Lei le puso una mano en el brazo.

—Daine, no es culpa tuya. De no ser por el bastón, habríamos sido totalmente vulnerables. No fuiste tú.

Él cerró los ojos un momento y después volvió a mirarla.

—No era sólo el bastón, Lei. —Suspiró—. Hace años que me conoces, pero hay muchas cosas que tú no sabes. Lo que hice antes de unirme a la Guardia de Cyre, cómo es que conozco a Alina. Siempre he mantenido una cierta distancia entre nosotros, y espero que cuanto te explique por qué, lo entiendas.

Ella lo contempló en silencio.

—Pero ahora…, ahora tenemos que decidir qué vamos a hacer. Si Alina nos paga…

—¿Lo dudas?

—No —dijo Daine—. Pero con Alina no se puede estar seguro de nada. La cuestión es: ¿qué hacemos con el oro? ¿Adónde vamos?

La pregunta quedó suspendida en el aire. Lei había sido expulsada de su casa, su prometido estaba muerto. Través había sido construido para la batalla, para librar una guerra que había terminado. Y todo aquello por lo que Daine había luchado había terminado el Día del luto.

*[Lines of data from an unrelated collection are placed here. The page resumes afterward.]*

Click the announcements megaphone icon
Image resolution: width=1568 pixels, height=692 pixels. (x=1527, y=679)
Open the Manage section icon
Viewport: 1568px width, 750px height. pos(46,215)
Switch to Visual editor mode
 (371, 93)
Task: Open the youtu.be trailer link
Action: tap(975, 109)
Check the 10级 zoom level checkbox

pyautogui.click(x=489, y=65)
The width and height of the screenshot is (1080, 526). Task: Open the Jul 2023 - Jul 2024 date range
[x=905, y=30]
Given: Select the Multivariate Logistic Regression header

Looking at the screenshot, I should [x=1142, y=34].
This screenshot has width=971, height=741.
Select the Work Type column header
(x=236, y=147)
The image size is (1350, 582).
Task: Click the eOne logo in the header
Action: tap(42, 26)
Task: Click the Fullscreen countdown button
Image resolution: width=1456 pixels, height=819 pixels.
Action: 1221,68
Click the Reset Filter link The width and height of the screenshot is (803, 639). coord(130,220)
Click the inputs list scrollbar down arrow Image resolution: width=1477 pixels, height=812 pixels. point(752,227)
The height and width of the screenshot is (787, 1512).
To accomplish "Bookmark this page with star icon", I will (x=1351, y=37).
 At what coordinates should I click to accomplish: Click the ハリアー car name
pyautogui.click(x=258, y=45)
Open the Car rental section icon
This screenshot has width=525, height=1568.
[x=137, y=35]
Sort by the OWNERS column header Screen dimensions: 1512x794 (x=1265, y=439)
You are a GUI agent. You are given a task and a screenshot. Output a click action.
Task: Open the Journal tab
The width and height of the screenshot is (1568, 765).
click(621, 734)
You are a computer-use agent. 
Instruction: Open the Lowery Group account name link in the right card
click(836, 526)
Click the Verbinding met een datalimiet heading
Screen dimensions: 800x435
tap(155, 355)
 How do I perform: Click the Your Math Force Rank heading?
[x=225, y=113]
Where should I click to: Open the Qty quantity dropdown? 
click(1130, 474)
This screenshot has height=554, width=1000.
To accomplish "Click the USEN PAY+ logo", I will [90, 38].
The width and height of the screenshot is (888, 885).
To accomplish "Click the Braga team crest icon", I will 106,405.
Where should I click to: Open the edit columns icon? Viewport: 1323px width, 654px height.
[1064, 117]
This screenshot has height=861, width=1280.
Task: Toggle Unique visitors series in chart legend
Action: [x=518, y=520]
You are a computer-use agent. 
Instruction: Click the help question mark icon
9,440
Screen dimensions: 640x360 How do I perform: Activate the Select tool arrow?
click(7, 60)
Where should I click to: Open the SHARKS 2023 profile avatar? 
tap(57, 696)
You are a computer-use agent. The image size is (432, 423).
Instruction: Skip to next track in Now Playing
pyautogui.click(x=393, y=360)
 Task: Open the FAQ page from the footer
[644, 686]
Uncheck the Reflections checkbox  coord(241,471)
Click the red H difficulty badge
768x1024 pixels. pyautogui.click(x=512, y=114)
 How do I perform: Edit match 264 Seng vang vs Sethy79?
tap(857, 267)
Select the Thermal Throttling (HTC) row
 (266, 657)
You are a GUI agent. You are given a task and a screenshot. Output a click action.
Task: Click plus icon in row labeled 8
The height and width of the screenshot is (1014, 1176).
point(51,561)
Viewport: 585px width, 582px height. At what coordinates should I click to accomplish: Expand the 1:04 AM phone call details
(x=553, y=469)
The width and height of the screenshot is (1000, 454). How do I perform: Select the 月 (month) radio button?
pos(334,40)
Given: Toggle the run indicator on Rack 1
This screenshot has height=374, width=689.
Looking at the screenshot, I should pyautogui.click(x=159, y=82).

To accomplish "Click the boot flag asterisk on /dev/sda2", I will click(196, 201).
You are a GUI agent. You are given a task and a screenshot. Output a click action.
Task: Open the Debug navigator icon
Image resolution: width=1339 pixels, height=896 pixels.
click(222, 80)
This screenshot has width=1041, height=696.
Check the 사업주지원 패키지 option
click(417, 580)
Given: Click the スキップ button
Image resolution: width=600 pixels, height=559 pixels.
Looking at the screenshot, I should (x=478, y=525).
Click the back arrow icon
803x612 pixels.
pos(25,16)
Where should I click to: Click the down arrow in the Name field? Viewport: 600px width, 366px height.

Daine se volvió para mirar a sus dos camaradas.

—Si Alina nos paga, podemos ir a cualquier parte. Pero ¿adónde queremos ir? Lei, si quieres irte de aquí, lo entiendo.

Lei negó con la cabeza.

—No. Si ese Merrix tiene algún problema conmigo, es su problema. Prefiero la idea de vivir la gran vida delante de sus narices. Demostrarle que no voy a esconderme debajo de una piedra y morirme por el solo hecho de que me ha proscrito.

Daine asintió.

—Través, ¿qué hay de ti?

—Yo necesito pocas cosas en el mundo, capitán. No tengo ningún interés en el oro, pero quiero quedarme con vosotros dos. Por esa razón, espero que sigáis juntos.

—Lo que me lleva de nuevo a mi pasado. Antes de unirme a la guardia, yo…

—De todos los ascensores de Sharn, tiene que subirse en el mío.

A aquellas alturas, la voz áspera del sargento Lorrak se había convertido en un sonido familiar. Daine se dio la vuelta. El guardia enano estaba junto a la puerta con un par de alabarderos.

—Veo que la caída no te hizo entrar en razón —dijo Lorrak.

Daine se encaminó hacia el enano. Los alabarderos alzaron sus armas, pero Lorrak los detuvo con un gesto.

—¿Y sabes qué? No tengo adonde ir. Mi patria lúe destruida. Tu rey invitó a mi gente a venir y aquí estoy.

Lorrak se lo quedó mirando sin decir nada.

—Ya no estamos en guerra, sargento. No voy a ir a ninguna parte. De hecho, imagino que subiré a este ascensor habitualmente. Si quieres, podemos turnarnos tirando al otro por encima de la baranda. Creo que es tu turno. Pero supongo que esos amuletos pluma son un buen redondeo para el salario de un guardia. Sin duda lo son para un refugiado.

Lorrak permaneció en silencio, pero tenía una comisura del labio fruncida.

—No quería tirarte del ascensor la primera vez que nos vimos —prosiguió Daine—. Me atacaste. Y, ¿sabes qué? Tenías razón. Esa chica me robó. Espero que sólo estuvieras tratando de asustarla. No me gusta la idea de que los guardias asesinen a nadie, sea un criminal o no. Pero te debo una disculpa, sargento. ¿Podemos empezar de nuevo, como dos soldados?

El enano se lo quedó mirando un buen rato. Finalmente, asintió.

—De acuerdo, llor…, Daine. —No sonrió—. Ambos hemos caído por encima de esa baranda. Tú te metes en tus asuntos y yo te dejaré en paz. Pero no quiero ver problemas en mi zona. Interfiere de nuevo en mi trabajo y te corto la cabeza, maldito sea Grazen.

—Me parece justo. —Daine regresó con sus amigos. Un instante después, el ascensor llegó a Den’iyas.